İran ayrıca Pakistan, Hindistan vb. ile yürüttüğü görüşmeler sonucu çeşitli boru hatları, limanlar ve kara yolu üzerinden elindeki enerjiyi pazarlamaya, kuşatılmışlığı kırmaya çalışmaktadır. İran ile Ermenistan arasında yapılan petrol karşılığı elektrik anlaşması her iki tarafın da yalnızlaşmayı kırmaya dönük çabalarında önemli bir rol oynuyor. 2010 yılında Afganistan’ın güneyine İran ile Hindistan tarafından yol inşa edildi.

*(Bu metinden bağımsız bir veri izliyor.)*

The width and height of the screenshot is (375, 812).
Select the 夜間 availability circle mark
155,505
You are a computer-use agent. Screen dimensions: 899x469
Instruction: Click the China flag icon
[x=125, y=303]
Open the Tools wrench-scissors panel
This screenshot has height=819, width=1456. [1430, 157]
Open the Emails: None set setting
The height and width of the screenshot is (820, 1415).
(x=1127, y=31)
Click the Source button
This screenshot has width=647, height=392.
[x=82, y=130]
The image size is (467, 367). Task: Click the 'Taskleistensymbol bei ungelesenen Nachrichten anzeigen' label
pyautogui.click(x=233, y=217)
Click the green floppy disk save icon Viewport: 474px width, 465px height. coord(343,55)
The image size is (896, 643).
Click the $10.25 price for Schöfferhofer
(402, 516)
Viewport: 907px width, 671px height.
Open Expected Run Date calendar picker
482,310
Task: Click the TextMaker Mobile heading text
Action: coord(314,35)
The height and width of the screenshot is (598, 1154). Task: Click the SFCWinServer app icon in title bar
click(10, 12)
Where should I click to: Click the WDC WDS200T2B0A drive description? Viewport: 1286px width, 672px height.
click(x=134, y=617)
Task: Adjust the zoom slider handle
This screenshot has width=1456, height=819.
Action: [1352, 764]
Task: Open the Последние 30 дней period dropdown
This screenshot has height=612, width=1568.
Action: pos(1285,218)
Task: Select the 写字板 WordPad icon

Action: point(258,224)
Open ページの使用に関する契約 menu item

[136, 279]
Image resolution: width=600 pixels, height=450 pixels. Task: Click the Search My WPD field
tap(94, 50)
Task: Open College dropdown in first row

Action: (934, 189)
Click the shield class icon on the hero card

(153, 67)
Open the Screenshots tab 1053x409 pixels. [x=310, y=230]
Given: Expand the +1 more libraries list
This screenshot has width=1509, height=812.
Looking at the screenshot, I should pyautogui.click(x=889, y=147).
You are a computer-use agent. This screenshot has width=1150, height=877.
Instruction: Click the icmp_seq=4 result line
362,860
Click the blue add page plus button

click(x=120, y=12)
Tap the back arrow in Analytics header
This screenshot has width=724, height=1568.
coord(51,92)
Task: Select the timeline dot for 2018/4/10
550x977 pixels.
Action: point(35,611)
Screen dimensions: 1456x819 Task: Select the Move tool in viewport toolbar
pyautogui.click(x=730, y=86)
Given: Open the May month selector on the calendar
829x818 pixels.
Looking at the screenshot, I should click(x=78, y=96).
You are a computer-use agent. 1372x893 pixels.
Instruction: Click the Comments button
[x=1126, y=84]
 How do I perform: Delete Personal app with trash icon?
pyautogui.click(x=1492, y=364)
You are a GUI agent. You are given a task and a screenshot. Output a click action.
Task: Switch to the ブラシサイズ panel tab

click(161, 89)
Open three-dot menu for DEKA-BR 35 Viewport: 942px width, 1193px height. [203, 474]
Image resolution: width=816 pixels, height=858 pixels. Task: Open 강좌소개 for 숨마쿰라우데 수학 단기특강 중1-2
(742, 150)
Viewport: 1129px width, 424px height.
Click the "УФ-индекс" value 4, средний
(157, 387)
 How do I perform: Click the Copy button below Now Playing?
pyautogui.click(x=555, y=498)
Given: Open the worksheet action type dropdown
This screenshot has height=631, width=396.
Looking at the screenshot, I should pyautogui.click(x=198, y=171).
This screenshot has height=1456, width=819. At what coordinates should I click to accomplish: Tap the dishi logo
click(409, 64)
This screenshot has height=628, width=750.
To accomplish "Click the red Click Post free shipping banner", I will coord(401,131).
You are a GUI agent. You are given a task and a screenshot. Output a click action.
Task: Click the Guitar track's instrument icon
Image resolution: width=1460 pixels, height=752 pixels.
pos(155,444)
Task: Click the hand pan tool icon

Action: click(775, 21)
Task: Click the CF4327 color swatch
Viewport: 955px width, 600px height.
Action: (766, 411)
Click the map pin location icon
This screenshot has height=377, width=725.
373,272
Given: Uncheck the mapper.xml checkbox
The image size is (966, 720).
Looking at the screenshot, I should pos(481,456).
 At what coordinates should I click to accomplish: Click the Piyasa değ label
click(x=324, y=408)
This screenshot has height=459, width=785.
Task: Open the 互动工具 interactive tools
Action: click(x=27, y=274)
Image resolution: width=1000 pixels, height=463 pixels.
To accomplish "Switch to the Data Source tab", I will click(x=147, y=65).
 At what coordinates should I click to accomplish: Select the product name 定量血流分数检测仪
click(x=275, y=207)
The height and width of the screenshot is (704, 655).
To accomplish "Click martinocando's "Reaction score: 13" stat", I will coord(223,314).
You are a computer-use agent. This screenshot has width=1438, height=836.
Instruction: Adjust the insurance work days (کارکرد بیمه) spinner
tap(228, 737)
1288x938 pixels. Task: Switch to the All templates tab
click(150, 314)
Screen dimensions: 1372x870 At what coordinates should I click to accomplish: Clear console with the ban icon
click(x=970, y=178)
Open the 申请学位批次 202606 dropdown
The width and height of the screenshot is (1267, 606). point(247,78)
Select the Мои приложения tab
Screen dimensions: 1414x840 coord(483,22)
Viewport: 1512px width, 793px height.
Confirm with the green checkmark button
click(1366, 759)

Ayrıca İran, Umman denizi yönünde çeşitli limanları genişletecek düzenlemeler yaptı. Hindistan, İran ile ilişkileri geliştirmekte istekli çünkü; petrol ihtiyacının %12’sini oradan karşılıyor. İran ile Pakistan arasında petrol boru hattı döşenmesine dönük çabaları destekliyor. Eğer başarılı olursa, İran doğu sınırında kısmi bir rahatlamayla birlikte yeni pazar bulmuş olacak, ayrıca ileride hattın ucunu Hindistan’a ve Çin’e kadar uzatarak büyük bir gelir elde etmiş olacak. Hindistan ise büyüyen ekonomisinin ihtiyacı olan enerjiyi en uygun fiyatlarla ve güvenlik kaygılarından uzak erişmiş olacak.
TÜRKİYE ORTADOĞU’DA KENDİSİNE BİÇİLEN TAŞERONLUK ROLÜNÜ LAYIKIYLA YERİNE GETİRİYOR
BOP kapsamında Ortadoğu ve Orta Asya’da Türkiye’ye taşeronluk görevinin verildiğini bugüne kadar çeşitli defalar ifade ettik. T.Erdoğan, geçmişte kendisinin BOP’un eş başkanı olduğunu çeşitli defalar söyledi. Türkiye’nin bu projedeki rolünün karar mekanizmasında değil de uygulama alanında mümkün olduğunu belirtmek gerekiyor. Yani Türkiye’nin egemenleri uşaklık konusunda üzerlerine düşen tüm görevleri yerine getiriyor. Türkiye, Irak’ta süren direnişi kurduğu ilişkilerle zayıflatmak, işbirlikçiler arasındaki mücadeleyi uzlaştırmak adına çeşitli görevleri başarıyla yerine getirmesinin ardından Filistin konusunda da büyük bir iş başarmış gibi gözüküyor. Hatırlanacak olursa ABD tarafından birkaç yıldır bölgede “Van Münit”, “Mavi Marmara” çıkışları ve düşük dozda yaşanan diplomasi sınırlarını aşan çıkışlarla İsrail’e kafa tutan devlet görüntüsü altında Türkiye’nin imajı parlatılmaktaydı. Türkiye bu yeni imajıyla bir yandan Suriye’de Halid Meşal ile görüşmeler yapmış diğer yandan ise Mahmut Abbas ile görüşerek bugün imzalanan ateşkesin arkasındaki en önemli aktörlerden biri olmuştur. Anlaşmanın Mısır’da imzalanmasına rağmen Türkiye’nin taşeronluk rolü teslim edilmelidir.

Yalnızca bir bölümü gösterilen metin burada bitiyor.